**Records for this exercise**

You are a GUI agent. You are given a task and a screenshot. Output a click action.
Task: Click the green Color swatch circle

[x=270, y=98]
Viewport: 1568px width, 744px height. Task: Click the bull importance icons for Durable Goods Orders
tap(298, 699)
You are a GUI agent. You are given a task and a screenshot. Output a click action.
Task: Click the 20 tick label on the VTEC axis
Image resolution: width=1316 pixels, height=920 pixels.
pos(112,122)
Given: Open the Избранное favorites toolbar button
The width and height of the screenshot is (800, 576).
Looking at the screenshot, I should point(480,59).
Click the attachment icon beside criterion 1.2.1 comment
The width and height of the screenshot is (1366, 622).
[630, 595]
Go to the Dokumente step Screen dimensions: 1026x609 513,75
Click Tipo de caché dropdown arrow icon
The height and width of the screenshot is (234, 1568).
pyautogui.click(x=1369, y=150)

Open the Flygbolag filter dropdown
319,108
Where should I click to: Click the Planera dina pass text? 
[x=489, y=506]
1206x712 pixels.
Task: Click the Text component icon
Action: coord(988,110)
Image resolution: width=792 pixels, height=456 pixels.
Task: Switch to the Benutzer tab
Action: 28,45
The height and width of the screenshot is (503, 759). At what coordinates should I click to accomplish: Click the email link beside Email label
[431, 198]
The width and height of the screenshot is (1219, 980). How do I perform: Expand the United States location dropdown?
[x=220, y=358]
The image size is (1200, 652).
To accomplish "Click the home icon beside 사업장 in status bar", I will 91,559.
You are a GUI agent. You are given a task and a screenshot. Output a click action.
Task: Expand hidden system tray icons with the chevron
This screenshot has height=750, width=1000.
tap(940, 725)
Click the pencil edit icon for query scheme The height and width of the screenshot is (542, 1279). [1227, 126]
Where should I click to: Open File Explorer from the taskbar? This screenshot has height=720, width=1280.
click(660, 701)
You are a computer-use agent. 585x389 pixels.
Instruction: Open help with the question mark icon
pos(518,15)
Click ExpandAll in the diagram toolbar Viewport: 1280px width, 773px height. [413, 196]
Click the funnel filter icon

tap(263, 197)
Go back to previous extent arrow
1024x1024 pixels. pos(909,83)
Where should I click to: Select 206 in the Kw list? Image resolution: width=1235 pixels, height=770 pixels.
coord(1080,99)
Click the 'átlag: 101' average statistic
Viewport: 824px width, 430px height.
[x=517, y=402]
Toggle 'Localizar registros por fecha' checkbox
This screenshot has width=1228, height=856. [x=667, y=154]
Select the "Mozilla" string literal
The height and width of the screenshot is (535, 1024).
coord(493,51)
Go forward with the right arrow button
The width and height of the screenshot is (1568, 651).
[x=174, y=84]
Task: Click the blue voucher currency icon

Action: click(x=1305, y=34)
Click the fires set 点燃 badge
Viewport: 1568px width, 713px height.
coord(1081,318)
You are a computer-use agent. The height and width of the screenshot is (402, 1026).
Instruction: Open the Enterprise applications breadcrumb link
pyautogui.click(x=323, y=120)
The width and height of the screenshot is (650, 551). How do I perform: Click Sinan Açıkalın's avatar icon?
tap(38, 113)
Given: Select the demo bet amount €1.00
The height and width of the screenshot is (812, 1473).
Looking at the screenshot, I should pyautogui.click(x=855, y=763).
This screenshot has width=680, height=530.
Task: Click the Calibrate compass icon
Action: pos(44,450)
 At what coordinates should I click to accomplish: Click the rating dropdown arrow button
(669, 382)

**What needs to be done**
What you give back must match the records word for word.

**Exercise solution**
You are a GUI agent. You are given a task and a screenshot. Output a click action.
Task: Click the green Color swatch circle

[x=270, y=98]
Viewport: 1568px width, 744px height. Task: Click the bull importance icons for Durable Goods Orders
tap(298, 699)
You are a GUI agent. You are given a task and a screenshot. Output a click action.
Task: Click the 20 tick label on the VTEC axis
Image resolution: width=1316 pixels, height=920 pixels.
pos(112,122)
Given: Open the Избранное favorites toolbar button
The width and height of the screenshot is (800, 576).
Looking at the screenshot, I should point(480,59).
Click the attachment icon beside criterion 1.2.1 comment
The width and height of the screenshot is (1366, 622).
[630, 595]
Go to the Dokumente step Screen dimensions: 1026x609 513,75
Click Tipo de caché dropdown arrow icon
The height and width of the screenshot is (234, 1568).
pyautogui.click(x=1369, y=150)

Open the Flygbolag filter dropdown
319,108
Where should I click to: Click the Planera dina pass text? 
[x=489, y=506]
1206x712 pixels.
Task: Click the Text component icon
Action: coord(988,110)
Image resolution: width=792 pixels, height=456 pixels.
Task: Switch to the Benutzer tab
Action: 28,45
The height and width of the screenshot is (503, 759). At what coordinates should I click to accomplish: Click the email link beside Email label
[431, 198]
The width and height of the screenshot is (1219, 980). How do I perform: Expand the United States location dropdown?
[x=220, y=358]
The image size is (1200, 652).
To accomplish "Click the home icon beside 사업장 in status bar", I will 91,559.
You are a GUI agent. You are given a task and a screenshot. Output a click action.
Task: Expand hidden system tray icons with the chevron
This screenshot has height=750, width=1000.
tap(940, 725)
Click the pencil edit icon for query scheme The height and width of the screenshot is (542, 1279). [1227, 126]
Where should I click to: Open File Explorer from the taskbar? This screenshot has height=720, width=1280.
click(660, 701)
You are a computer-use agent. 585x389 pixels.
Instruction: Open help with the question mark icon
pos(518,15)
Click ExpandAll in the diagram toolbar Viewport: 1280px width, 773px height. [413, 196]
Click the funnel filter icon

tap(263, 197)
Go back to previous extent arrow
1024x1024 pixels. pos(909,83)
Where should I click to: Select 206 in the Kw list? Image resolution: width=1235 pixels, height=770 pixels.
coord(1080,99)
Click the 'átlag: 101' average statistic
Viewport: 824px width, 430px height.
[x=517, y=402]
Toggle 'Localizar registros por fecha' checkbox
This screenshot has width=1228, height=856. [x=667, y=154]
Select the "Mozilla" string literal
The height and width of the screenshot is (535, 1024).
coord(493,51)
Go forward with the right arrow button
The width and height of the screenshot is (1568, 651).
[x=174, y=84]
Task: Click the blue voucher currency icon

Action: click(x=1305, y=34)
Click the fires set 点燃 badge
Viewport: 1568px width, 713px height.
coord(1081,318)
You are a computer-use agent. The height and width of the screenshot is (402, 1026).
Instruction: Open the Enterprise applications breadcrumb link
pyautogui.click(x=323, y=120)
The width and height of the screenshot is (650, 551). How do I perform: Click Sinan Açıkalın's avatar icon?
tap(38, 113)
Given: Select the demo bet amount €1.00
The height and width of the screenshot is (812, 1473).
Looking at the screenshot, I should pyautogui.click(x=855, y=763).
This screenshot has width=680, height=530.
Task: Click the Calibrate compass icon
Action: pos(44,450)
 At what coordinates should I click to accomplish: Click the rating dropdown arrow button
(669, 382)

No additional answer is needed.